09 February 2021 Amena Saiyid

UN Secretary General António Guterres called on major economies to ramp up financing for projects that help communities adapt to a changing climate and mitigate the disastrous effects of global warming.

During a joint briefing with Alok Sharma, president of the 26th Conference of the Parties of the United Nations Framework Convention on Climate Change (COP-26), on 8 February, Guterres also urged multilateral banks to increase the share of adaptation and resilience finance to at least 50% of their climate finance support.

The COP-26 meeting that was postponed due to the global pandemic is now scheduled for November 2021 in Glasgow, UK. The meeting, which the UK and Italy are cohosting, is seen as a critical event for securing greater progress toward the non-binding 2015 Paris Agreement goal of limiting the global rise in temperatures to 1.5 degrees Celsius or well below 2 degrees Celsius.

Guterres reminded G7 members in particular about the pledge they made 10 years ago to provide $100 billion each year in climate finance to countries that can ill afford to protect themselves against hurricanes, typhoons, and other climate change impacts. "We have a moral obligation to do much better, and with new and scaled up finance initiatives and instruments," he said.

Funding for the Small Island Developing States and Least Developed Countries stands at a paltry 2% and 14%, respectively.
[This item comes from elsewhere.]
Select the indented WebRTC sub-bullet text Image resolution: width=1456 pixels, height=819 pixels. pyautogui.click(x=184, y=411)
He said the member countries must reach an agreement on climate financing before COP-26 instead of waiting to negotiate when the meeting occurs.

In addition, Guterres warned that the world remains "way off target" for staying within the 1.5 C limit of the 2015 Paris Agreement.
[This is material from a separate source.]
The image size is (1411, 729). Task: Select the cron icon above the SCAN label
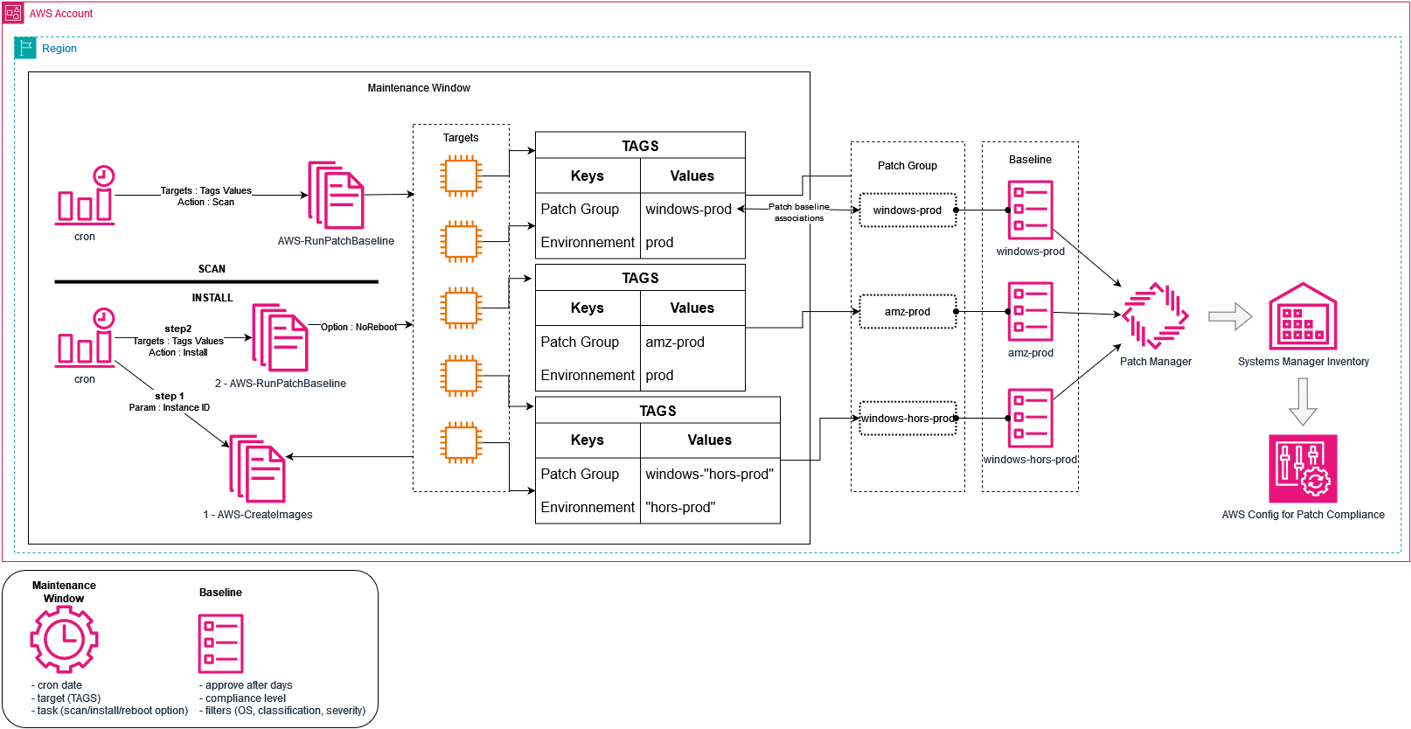click(85, 194)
Since the adoption of the Paris Agreement, more than 100 jurisdictions have announced goals to reach net-zero emissions by midcentury, including six of the 10 largest emitters: China, the United States, Japan, Brazil, Canada, and the European Union. Those 100 jurisdictions represent about 70% of the global economy and 65% of greenhouse gas emissions, he said.

Net-zero emissions refer to the greenhouse gases, notably carbon dioxide, released by human activities that are not eliminated through mitigation efforts. Rather these GHGs are balanced out by removing an equivalent amount from the atmosphere. This must become "the new normal for everyone, everywhere" in every country, company, city, and financial institution, as well as key sectors such as aviation, shipping, industry, and agriculture, Guterres said.

More 'ambition' needed

"This is why we need more ambition—more ambition on mitigation, ambition on adaptation, and ambition on finance," he said. "The global coalition for net-zero emissions needs to grow, to cover more than 90% of the emissions."
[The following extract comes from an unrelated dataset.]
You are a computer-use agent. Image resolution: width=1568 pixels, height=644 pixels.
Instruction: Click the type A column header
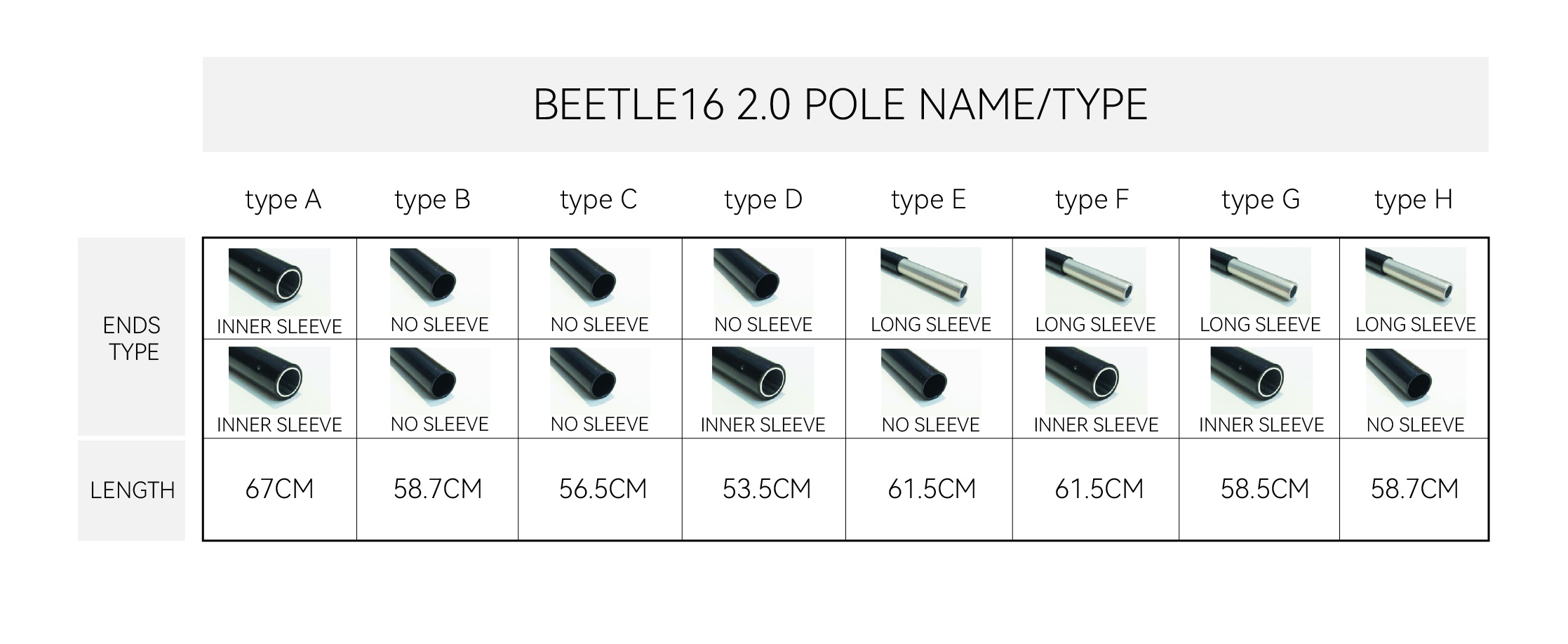283,200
At the same time, Guterres said countries must commit to net-zero carbon goals that must be "underpinned by clear and credible plans to achieve them."

Countries can do their part by ending financing of new fossil fuel-fired power projects and redirecting their investments toward the clean energy transition, he added.

An IHS Markit analysis of net-zero targets set by countries, however, found that hydrocarbons (oil, natural gas, and coal) still make up 80% of primary energy production.

"Although renewables such as wind and solar are the fastest rising sources of new energy supply, and electric vehicle sales are rising far faster than sales of conventional gasoline and diesel-powered vehicles, the massive fleet of cars and trucks already on the road, plus the vast extent of existing energy infrastructure and equipment do not turn over quickly. For this reason, it will take years to see meaningful change," wrote Christopher Elsner, associate director for IHS Markit climate and sustainability, Susan Farrell, vice president for climate and sustainability, and Rick Vidal, a director in the same group, in a 3 February insight piece.

Recommitting the US

Since assuming office on 20 January, President Joe Biden has recommitted the US to tackling climate change in the international arena, not just through promises, but through concrete measures.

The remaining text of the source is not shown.